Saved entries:

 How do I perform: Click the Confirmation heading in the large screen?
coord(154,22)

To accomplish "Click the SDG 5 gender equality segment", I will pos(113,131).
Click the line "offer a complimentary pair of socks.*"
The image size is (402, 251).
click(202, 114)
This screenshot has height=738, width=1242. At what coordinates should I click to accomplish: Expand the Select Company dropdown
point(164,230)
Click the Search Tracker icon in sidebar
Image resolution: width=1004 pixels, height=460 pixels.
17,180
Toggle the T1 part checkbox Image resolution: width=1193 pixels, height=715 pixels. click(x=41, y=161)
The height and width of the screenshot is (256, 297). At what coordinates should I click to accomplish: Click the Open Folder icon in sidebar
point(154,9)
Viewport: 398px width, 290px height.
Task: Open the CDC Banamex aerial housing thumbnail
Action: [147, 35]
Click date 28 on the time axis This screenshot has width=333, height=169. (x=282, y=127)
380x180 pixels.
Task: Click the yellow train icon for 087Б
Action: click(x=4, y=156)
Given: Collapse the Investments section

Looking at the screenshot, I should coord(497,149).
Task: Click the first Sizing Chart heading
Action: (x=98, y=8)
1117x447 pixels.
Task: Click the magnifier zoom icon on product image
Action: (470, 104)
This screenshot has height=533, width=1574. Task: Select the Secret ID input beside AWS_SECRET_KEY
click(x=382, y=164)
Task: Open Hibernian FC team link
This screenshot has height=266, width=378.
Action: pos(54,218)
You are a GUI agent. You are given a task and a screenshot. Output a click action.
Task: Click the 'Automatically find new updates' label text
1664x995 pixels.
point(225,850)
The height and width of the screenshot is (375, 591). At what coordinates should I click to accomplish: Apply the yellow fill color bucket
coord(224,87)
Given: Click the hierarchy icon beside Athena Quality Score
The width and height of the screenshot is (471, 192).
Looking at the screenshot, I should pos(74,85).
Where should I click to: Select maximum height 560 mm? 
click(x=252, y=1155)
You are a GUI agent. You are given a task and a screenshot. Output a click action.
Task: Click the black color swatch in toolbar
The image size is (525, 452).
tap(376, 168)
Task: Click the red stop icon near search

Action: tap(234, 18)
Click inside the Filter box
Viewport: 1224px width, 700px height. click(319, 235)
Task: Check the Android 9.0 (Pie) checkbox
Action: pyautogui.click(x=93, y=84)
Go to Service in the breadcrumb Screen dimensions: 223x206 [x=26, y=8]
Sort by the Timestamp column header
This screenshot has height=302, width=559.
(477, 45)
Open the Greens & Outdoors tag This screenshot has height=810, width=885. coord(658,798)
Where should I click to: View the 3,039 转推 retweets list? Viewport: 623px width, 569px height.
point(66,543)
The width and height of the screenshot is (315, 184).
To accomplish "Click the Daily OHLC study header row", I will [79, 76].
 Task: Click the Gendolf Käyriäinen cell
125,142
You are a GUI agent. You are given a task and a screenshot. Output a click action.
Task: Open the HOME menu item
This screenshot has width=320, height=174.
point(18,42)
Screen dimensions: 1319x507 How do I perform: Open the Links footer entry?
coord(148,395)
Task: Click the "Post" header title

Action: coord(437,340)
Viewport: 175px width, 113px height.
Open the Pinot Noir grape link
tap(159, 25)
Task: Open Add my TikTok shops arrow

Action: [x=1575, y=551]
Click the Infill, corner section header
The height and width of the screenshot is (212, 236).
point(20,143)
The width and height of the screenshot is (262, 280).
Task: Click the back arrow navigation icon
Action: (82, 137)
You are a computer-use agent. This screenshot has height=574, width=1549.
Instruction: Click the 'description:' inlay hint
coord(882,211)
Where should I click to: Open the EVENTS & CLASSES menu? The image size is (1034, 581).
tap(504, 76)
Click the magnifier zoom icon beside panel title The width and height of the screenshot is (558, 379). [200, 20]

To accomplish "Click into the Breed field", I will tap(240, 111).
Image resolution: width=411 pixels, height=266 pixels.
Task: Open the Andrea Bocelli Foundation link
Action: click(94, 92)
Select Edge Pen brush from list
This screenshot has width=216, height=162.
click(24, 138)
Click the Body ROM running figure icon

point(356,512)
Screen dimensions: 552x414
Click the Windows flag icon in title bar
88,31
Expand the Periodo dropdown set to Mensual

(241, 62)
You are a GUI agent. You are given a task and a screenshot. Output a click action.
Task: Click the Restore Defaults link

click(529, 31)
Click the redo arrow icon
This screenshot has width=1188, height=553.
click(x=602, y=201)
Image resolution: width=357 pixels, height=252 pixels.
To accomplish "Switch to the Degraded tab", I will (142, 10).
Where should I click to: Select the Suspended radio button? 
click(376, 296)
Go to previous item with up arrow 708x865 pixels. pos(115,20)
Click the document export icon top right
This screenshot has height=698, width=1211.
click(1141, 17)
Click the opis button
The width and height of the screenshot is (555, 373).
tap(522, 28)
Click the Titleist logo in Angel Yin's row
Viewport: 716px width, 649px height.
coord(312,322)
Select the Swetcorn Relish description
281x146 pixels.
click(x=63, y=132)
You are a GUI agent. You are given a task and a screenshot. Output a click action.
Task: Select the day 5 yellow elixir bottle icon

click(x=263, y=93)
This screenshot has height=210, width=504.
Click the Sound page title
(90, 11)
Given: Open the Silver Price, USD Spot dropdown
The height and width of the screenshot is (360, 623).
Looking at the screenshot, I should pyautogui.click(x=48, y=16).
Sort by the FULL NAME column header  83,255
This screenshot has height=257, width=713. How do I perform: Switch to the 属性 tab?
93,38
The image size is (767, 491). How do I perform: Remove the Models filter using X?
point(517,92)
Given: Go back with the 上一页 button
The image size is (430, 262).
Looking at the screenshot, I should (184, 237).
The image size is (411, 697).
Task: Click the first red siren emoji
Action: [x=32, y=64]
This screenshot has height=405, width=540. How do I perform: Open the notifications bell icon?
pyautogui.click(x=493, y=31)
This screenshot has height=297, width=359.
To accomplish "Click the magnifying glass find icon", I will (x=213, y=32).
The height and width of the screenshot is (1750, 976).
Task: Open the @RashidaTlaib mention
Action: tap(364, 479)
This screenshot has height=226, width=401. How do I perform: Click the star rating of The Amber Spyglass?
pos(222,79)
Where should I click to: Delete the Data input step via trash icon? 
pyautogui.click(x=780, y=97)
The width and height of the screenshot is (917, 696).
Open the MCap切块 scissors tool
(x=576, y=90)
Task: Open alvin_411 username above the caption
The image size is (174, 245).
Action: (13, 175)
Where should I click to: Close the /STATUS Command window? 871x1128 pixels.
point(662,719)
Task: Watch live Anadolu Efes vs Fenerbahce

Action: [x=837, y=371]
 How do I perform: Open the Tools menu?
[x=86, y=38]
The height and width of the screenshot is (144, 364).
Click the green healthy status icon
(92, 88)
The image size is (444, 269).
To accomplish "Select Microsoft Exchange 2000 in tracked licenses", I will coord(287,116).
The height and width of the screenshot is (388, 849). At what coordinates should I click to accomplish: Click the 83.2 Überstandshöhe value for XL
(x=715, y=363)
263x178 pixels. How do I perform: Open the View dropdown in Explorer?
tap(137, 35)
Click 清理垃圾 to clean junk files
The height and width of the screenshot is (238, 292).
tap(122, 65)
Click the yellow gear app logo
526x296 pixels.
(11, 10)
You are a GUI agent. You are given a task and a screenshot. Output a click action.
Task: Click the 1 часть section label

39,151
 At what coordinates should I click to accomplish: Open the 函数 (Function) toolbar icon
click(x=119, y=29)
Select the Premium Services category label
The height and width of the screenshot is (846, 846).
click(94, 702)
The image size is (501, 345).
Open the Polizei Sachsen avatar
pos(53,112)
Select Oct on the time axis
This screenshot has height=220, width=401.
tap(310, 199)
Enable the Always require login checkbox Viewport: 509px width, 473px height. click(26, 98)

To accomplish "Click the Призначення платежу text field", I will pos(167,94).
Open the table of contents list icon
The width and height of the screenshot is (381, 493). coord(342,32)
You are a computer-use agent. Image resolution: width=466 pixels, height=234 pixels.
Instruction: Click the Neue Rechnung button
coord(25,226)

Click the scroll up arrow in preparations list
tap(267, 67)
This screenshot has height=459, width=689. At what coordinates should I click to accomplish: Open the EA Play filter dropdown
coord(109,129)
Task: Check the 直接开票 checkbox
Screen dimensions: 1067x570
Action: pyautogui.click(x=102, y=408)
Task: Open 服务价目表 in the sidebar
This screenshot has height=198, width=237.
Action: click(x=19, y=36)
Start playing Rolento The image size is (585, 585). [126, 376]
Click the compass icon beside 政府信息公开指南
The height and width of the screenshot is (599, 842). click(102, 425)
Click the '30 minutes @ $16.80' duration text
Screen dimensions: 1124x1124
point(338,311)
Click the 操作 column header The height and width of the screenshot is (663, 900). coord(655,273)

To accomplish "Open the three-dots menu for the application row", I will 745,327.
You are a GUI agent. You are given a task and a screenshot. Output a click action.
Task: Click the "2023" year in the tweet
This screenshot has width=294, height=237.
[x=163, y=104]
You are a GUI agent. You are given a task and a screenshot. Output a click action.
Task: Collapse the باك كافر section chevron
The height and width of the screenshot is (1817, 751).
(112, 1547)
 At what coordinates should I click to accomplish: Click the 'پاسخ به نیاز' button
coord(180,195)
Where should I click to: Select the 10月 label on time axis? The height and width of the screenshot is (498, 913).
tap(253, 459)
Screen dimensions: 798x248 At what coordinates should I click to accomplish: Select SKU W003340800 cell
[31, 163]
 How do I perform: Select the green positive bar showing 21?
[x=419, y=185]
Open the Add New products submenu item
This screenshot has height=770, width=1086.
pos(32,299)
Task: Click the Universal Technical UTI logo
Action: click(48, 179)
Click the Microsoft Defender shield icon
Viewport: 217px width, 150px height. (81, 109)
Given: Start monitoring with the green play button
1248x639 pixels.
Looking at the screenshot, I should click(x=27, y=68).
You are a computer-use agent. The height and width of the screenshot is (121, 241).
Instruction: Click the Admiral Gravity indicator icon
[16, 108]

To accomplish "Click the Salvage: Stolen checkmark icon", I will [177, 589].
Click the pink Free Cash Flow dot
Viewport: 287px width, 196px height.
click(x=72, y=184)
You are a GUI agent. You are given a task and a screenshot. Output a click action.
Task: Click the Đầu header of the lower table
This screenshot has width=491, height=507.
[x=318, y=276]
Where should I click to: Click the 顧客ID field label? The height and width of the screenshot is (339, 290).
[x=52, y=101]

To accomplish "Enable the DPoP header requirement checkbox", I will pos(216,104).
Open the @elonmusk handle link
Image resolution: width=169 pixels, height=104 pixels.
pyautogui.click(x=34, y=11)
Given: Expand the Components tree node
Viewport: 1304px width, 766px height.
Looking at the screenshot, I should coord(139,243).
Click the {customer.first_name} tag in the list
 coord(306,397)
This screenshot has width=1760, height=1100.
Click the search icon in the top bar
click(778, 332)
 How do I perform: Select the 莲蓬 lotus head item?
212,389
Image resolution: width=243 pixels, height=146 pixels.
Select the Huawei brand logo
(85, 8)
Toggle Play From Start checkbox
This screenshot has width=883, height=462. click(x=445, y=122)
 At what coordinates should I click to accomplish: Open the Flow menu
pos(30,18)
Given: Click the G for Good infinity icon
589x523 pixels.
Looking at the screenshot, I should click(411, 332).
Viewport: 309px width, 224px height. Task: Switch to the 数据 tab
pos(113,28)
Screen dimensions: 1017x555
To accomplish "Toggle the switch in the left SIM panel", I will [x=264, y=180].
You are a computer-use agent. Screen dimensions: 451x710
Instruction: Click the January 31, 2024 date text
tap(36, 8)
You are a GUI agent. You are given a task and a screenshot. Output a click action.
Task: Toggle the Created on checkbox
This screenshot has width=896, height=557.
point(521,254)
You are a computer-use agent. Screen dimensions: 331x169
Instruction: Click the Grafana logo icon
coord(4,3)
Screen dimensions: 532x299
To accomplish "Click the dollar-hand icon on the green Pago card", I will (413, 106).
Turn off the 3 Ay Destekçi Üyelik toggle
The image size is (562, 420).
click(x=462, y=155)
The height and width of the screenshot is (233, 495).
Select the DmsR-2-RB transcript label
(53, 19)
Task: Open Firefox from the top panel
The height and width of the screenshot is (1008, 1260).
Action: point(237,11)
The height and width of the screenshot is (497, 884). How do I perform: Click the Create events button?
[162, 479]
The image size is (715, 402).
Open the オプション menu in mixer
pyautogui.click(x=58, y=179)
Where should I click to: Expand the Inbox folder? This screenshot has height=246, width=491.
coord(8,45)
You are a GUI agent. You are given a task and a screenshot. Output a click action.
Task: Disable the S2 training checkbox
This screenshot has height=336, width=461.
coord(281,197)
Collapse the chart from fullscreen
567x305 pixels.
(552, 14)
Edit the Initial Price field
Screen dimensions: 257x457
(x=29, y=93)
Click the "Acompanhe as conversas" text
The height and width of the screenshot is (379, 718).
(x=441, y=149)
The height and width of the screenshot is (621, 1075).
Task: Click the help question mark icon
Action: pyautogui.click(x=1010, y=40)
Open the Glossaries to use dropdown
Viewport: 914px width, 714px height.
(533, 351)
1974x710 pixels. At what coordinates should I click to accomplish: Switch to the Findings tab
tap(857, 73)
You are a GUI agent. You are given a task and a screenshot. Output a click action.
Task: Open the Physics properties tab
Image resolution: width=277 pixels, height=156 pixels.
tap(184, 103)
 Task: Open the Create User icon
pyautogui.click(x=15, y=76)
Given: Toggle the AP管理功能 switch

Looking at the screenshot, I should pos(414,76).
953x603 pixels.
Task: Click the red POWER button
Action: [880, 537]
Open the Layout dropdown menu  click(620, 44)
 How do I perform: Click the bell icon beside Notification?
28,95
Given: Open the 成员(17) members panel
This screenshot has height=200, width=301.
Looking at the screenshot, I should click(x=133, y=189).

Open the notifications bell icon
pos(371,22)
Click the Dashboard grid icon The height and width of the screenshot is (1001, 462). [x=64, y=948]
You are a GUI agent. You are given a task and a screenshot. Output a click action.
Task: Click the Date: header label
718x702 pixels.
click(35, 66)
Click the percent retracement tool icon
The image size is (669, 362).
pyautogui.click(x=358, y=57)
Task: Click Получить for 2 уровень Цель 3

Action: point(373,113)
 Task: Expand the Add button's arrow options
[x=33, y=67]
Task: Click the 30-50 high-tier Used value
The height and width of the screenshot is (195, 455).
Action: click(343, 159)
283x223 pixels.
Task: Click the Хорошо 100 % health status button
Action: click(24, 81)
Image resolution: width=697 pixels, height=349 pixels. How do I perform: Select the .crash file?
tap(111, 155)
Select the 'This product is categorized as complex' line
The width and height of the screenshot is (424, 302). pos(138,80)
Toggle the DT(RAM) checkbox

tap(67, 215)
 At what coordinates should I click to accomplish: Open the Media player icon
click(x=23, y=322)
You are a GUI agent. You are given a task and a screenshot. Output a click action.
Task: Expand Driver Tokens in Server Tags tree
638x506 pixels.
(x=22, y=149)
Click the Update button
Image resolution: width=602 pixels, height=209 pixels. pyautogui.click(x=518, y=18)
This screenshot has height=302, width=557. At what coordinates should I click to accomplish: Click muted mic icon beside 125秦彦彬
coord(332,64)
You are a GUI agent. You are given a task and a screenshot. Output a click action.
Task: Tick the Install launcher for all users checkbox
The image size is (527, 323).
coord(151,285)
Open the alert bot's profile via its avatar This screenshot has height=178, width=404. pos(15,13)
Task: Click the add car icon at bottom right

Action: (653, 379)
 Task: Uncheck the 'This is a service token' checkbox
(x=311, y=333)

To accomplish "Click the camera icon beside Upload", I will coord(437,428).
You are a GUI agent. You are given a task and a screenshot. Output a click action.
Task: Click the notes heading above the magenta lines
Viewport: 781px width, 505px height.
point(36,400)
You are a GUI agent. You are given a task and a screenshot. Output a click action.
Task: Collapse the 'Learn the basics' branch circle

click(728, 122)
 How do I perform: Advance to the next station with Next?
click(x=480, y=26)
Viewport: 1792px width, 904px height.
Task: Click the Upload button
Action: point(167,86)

### Try it
Return only the lines between the one holding "This screenshot has width=1188, height=553." and the one holding "Click the document export icon top right", inclusive, exactly as they appear above.

### Solution to the problem
This screenshot has width=1188, height=553.
click(x=602, y=201)
Image resolution: width=357 pixels, height=252 pixels.
To accomplish "Switch to the Degraded tab", I will (142, 10).
Where should I click to: Select the Suspended radio button? 
click(376, 296)
Go to previous item with up arrow 708x865 pixels. pos(115,20)
Click the document export icon top right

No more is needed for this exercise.